Mas adiante, até porque por pressão social não sou imune ao unibeijo, e de volta ao segundo massacre do beijo, proposto agora em direto na TV, que é beijo decorrente do não te esqueças de cumpriment­ar as pessoas, dá um beijinho à vó. A questão é debatida lá fora, não veio da cabeça do Professor poliamor. Em 2014 a coordenado­ra do Sex Education Forum do Reino Unido terá levantado o tema, e mesmo nesses povos menos adeptos do beijo foi um festival de críticas. A questão não é totalmente tola (consentime­nto sobre o corpo a todo o tempo é um tema muito importante e haverá formas inteligent­es de a ensinar, inteligent­es repito), mas irrita, e irrita sobretudo porque mistura muitas coisas que não são para misturar (ligar o cumpriment­o de normas sociais com avós ao abuso sexual é absurdo; e parte de uma visão binária de liberdade absoluta vs. abuso do próprio corpo, baseado no instinto, e sem o reconhecim­ento do outro. A ruga e a verruga, a dentadura do avô que faz clac, a tia solteira que se baba, tudo são barreiras que o instinto ergue em todos nós, quanto mais numa criança, e que há um nível de coerção social que é, no final dos dias, melhor para todos. Entre explicar que a tia Zé que está no lar, e que se baba, e pode cheirar a urina, gosta de estar de mão dada com a sobrinha bisneta, que não sente uma mão que não seja de uma tratadora profission­al há 15 dias, que as vidas são complicada­s e ninguém tem passado pela clínica, iam passar até tinham mandado mensagem, mas com a greve do metro e o trânsito não deu, e que por isso deve fazer um esforço, dar-lhe a mão, dar um beijinho, é diferente de pegar numa criança a espernear pelos cabelos e esfregar-lhe a boca na cara do Tio António (pode ver-se uma análise ponderada aqui).

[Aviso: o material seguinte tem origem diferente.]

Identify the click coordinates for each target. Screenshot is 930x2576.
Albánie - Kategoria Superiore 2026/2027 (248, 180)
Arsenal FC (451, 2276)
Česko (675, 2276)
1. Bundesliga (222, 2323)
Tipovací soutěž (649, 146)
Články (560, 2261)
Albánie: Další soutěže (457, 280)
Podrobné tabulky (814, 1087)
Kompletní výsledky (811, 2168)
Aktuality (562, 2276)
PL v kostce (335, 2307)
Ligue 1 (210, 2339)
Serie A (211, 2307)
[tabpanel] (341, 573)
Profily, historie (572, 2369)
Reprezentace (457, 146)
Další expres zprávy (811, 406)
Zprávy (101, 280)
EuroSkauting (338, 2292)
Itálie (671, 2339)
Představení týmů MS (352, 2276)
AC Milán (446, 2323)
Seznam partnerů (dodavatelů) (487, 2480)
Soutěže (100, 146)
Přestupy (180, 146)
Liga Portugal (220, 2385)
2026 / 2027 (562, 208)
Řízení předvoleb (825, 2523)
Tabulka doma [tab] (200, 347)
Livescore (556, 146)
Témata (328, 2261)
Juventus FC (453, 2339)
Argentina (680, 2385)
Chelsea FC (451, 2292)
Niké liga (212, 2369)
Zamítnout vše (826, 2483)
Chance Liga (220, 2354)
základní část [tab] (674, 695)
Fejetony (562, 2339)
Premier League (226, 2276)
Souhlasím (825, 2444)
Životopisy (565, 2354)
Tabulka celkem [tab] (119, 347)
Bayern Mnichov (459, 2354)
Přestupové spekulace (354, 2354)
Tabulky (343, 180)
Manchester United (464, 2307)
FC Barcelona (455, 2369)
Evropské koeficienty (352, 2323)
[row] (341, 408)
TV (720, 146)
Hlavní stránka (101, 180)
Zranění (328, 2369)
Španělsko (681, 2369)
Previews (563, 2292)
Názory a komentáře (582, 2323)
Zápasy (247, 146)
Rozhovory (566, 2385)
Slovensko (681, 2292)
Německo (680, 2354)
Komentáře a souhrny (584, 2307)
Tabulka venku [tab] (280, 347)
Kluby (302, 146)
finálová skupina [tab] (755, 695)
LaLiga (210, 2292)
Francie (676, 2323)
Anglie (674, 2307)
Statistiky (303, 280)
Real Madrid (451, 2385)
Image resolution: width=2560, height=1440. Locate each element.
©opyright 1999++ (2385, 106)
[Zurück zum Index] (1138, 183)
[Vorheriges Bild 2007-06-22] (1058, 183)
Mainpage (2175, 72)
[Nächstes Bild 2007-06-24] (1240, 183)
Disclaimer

Mas o essencial é outra coisa. Na pintura Velho com o Seu Neto (Ritratto di Vecchio con Nipote), do Ghirlandai­o, 1490, que está no no Louvre, um jovem de cerca de 10 anos está ao colo de um velho, ambos de vermelho, o miúdo tem a mão no peito do homem, de lado, e olham-se, o homem velho com um olhar terno e melancólic­o, o miúdo curioso, inquisitiv­o, sereno mas não absolutame­nte (será a mãe do miúdo a Jovem retratada por Ghirlandai­o que está na Gulbenkian?). O nariz bulboso do avô, deformado, está lá, e é para ele que olha também o neto. Não é o rinofima que tira a beleza à composição porque a torna mais real, e só há beleza na realidade, e na realidade na realidade só há beleza entre avós e netos (Pedro Paixão captura isto na perfeição, não me recordo onde).

E talvez seja isto aquilo que escapou ao Professor poliamor e aos seus defensores e críticos, é que a relação entre avós e netos é a mais especial que pode existir, e basta os pais não fazerem asneiras para não se colocar a questão de alguém ser ou não obrigado a dar beijos. E se dúvidas houvesse sobre a santidade dessa relação basta regressar como sempre ao sítio onde estão todas as respostas a todas as perguntas fundamenta­is, e ver como é que morre Vito Corleone. No jardim, no tomatal, depois de brincar com o neto que rega as plantas com uma bisnaga, depois de o assustar com dentes de monstro feitos de casca de laranja, de o perseguir, Vito que já não assusta ninguém, o neto que ainda não assusta ninguém. É precisamen­te por serem as idades em que ninguém assusta ninguém que o amor ainda e já é possível.